Croisé inopinément dans les allées de Marcoussis, Kevin Foote, le sélectionneur des Juniors Springboks, a souri quand on lui a parlé d’espionnage : « Je peux comprendre la peur des Français, mais ils n’ont pas de souci à se faire. On est juste reconnaissant de pouvoir être ici, dans ces conditions parfaites, dans un endroit vraiment merveilleux. On ne s’approche jamais de leur terrain, on joue plus loin. On doit surtout les remercier de nous permettre de bénéficier de tout ça. »

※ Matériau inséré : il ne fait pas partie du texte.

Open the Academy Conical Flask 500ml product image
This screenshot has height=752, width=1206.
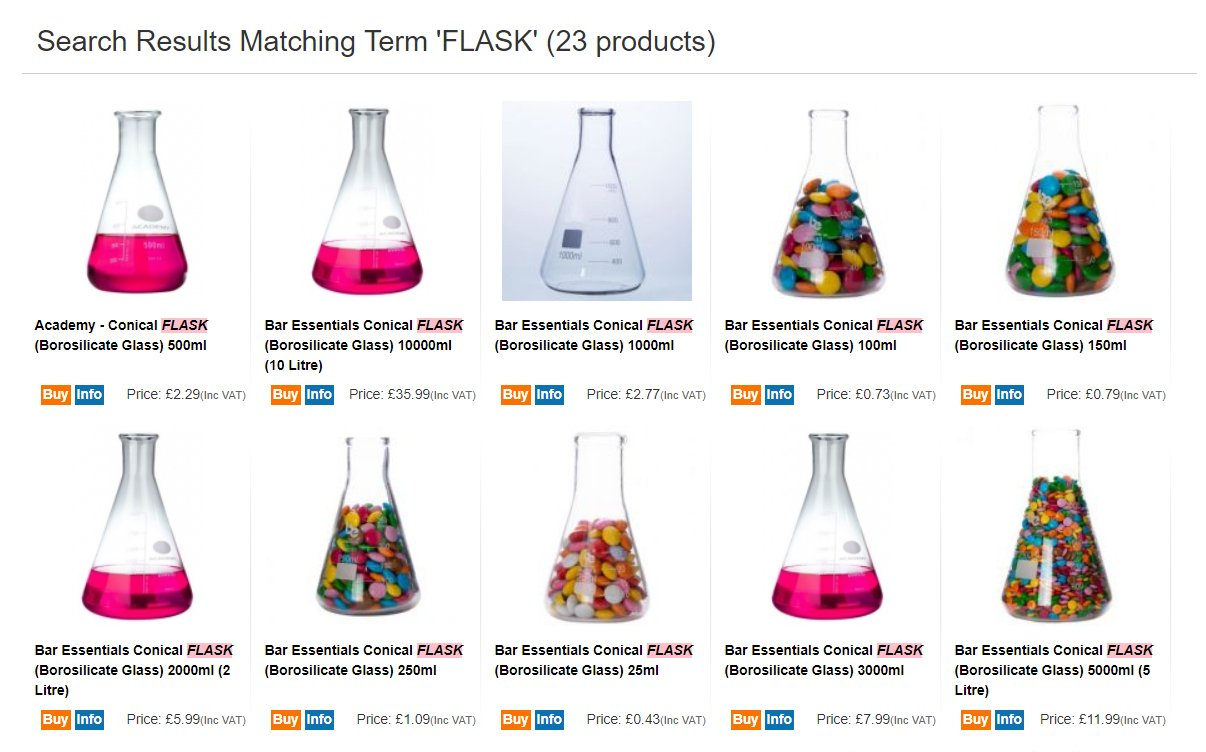coord(136,200)
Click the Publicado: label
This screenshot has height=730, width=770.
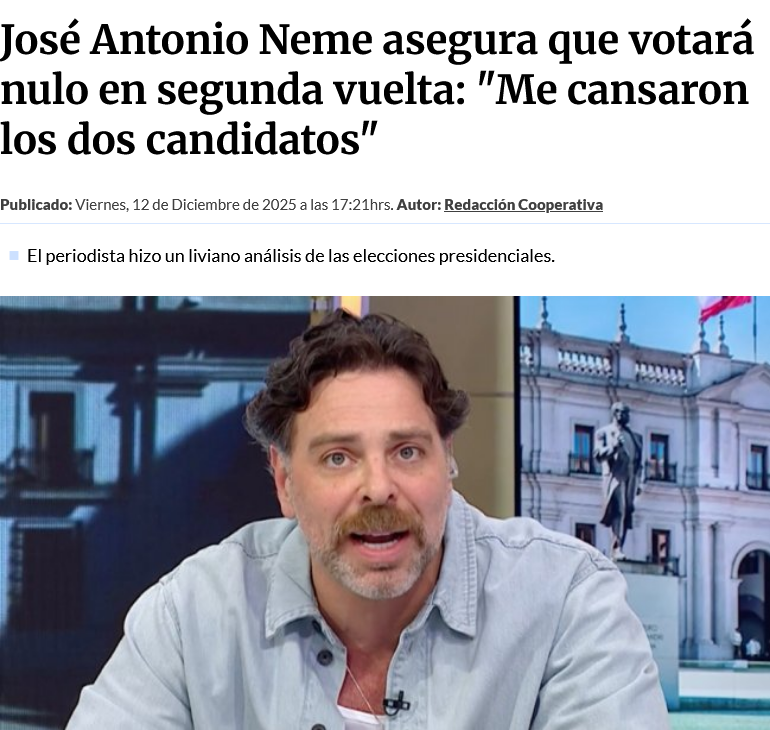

Doit-on vraiment les croire, tant les Boks sont passés maîtres dans l’art de dénicher tous les petits détails qui pourraient leur faciliter un match ? Avant ce funeste quart de finale de 2023, le staff sud-africain s’était servi d’une vidéo extraite de la websérie « Destins Mêlés » produite par la FFR pour décrypter les rucks français. En juillet dernier Warren Gatland, ancien sélectionneur du pays de Galles affirmait, lui, que Sud-Africains avaient « espionné » les Lions britanniques en 2021 :
« On ne comprenait pas comment pouvaient-ils avoir autant d’informations sur nous. Nous avons commencé à nous entraîner à l’intérieur, dans une salle de sport, pour éviter d’être observés. Mais nous avions toujours l’impression d’être filmés. Nous soupçonnions qu’ils utilisaient un objectif longue portée pour nous filmer depuis un endroit proche. »
« La stratégie, on la gardera pour nous »

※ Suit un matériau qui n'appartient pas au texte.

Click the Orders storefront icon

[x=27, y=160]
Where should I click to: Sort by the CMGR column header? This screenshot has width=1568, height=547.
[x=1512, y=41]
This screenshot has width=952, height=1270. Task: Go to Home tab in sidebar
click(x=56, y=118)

Des accusations évidemment démenties par Rassie Erasmus : « Il faut que ça cesse. Si on commence à raconter chaque anecdote sur chaque événement improbable ou invérifiable, on va entendre beaucoup d’histoires comme celle-ci. Je ne veux pas que les gens croient que ce genre de choses se passe réellement en coulisses. » L’ancien coach des Stormers avait même ironisé à une soi-disant preuve avancée par Gatland, en tweetant sur une photo du plan de jeu des Boks : « Ils ont réussi à déchiffrer notre plan de jeu en afrikaans. Bravo, excellent espionnage. »
Notre dossier sur le XV de France
« J’ai entendu parler d’espionnage, mais je ne suis pas sûr que ça soit vrai, je crois que c’est de la spéculation, nous glisse Joe Van Niekerk. Moi, je n’ai jamais connu ça. Il peut aussi y avoir une guerre psychologique, quand des choses sont dites, ça peut créer des tensions, et c’est intéressant que les deux coachs aient cette dynamique. » A Marcoussis, on n’a pas vu d’émissaires sud-africains se cacher dans les buissons ou de drones étrangers survoler le terrain pour observer les plans secrets de Galthié.
« C’est vrai qu’on a mis quelques précautions pour être sûr que notre plan de jeu soit préservé jusqu’à samedi soir, a souri le demi de mêlée Nolann Le Garrec, qui débutera à la charnière accompagné de Romain Ntamack. Ça nous tient à cœur aussi de pouvoir être entre nous jusqu’à samedi soir. La stratégie, on la gardera pour nous. »
Malgré toutes les précautions prises, on a assisté à un drame qui a failli tout compromettre (ou presque) : avant que les joueurs n’arrivent sur le terrain d’entraînement mercredi, sur l’écran géant installé au bord de la ligne de touche, des plans sur le jeu au pied des Boks ont été diffusés pendant quelques secondes avant d’être vite zappés. Des informations confidentielles qui pourraient valoir chères. Faire offre.